Located in Chicago, she could not remember where in Manhattan I
worked.
I remember finally calling her
office, and having the receptionist screech, “Oh my gosh, don’t hang up! I’m going to get her!” Apparently, *all* of the hospice she worked
at was waiting for me to call. I called
my father again, and finally exhaled when he told me that mom had walked across
the Brooklyn Bridge, found a safe place to wait, and he was leaving to go get
her. I walked outside into the empty
neighborhood and found the only shop still open and bought myself comfortable
clothing and sneakers, no longer able to stand being dressed for an ordinary
work day.

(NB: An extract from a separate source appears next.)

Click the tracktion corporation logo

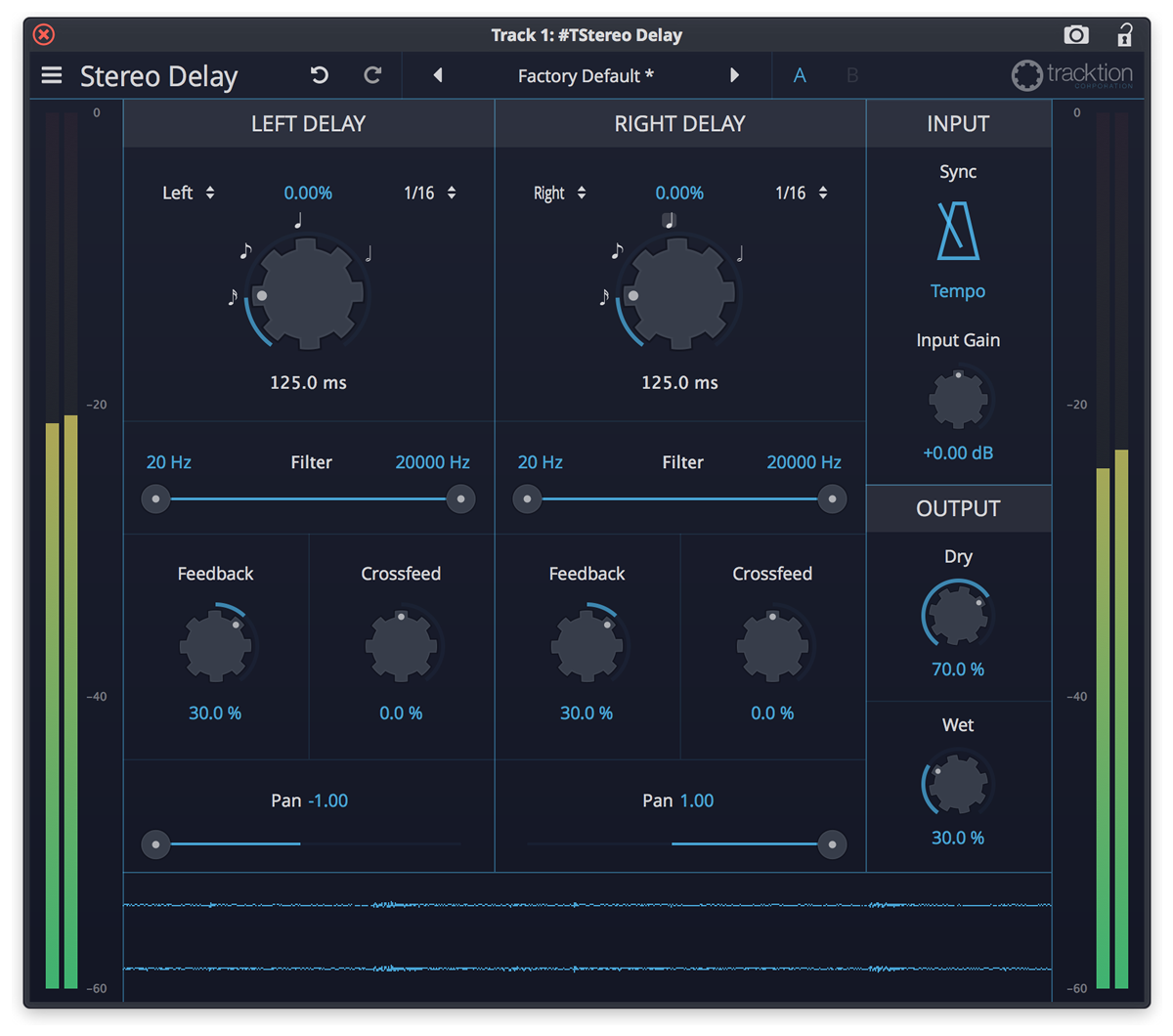click(x=1071, y=74)
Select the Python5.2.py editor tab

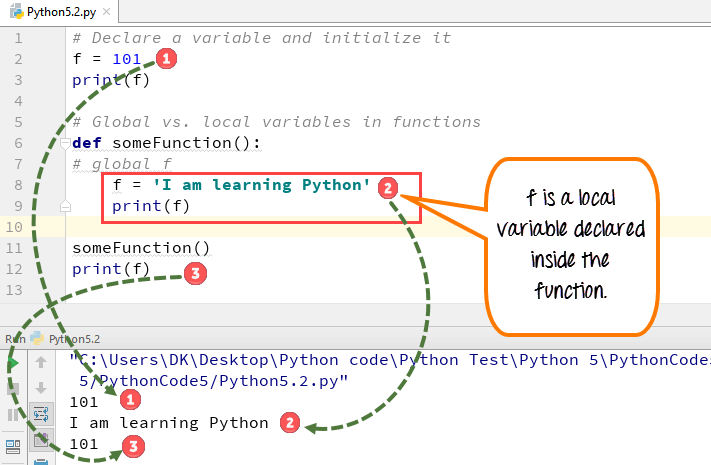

More hours later we attempted
to drive home, only to be caught on the road as building 7 collapsed. We were herded into Queens, and were lucky
enough to have family to stay with overnight.
We called as many friends as we could, reassuring and being reassured
that all were safe. I closed my eyes
that night, but did not sleep.
I remember going outside the next
day, and the hideously painful sound of a silent New York City. We finally made our way home through the
streets. I desperately wanted, bone deep
needed, my home, my bed, my normal.
I remember the phone call
shattering the fragile peace; a friend informing us that his brother in law was
missing. He wasn’t supposed to be at the
World Trade Center that day, but somehow he was. I remember my husband’s irritation that I
wouldn’t give up my desperate need to collapse and sleep and go to them. I remember that I couldn’t find the words to
tell him that after hours upon hours of numb, my brain could NOT function
anymore, and was protecting itself the only way it could, by forcing me to shut
down. I remember repeating, “I can’t…I
just can’t”, over and over again, and failing to bridge that enormous
communication gap. I remember that
because I couldn’t, I was alone when the pain and the tears finally hit. I remember days later, when we all realized
that he would never come home again.
I remember the stories that would
take hours, days, years to come out. A
friend who should have been on a different PATH train and would have been under
the towers. Someone’s mother, who made
it out. Someone’s boyfriend, who worked
for Cantor Fitzgerald. Ashes that made
lower Manhattan a permanent graveyard.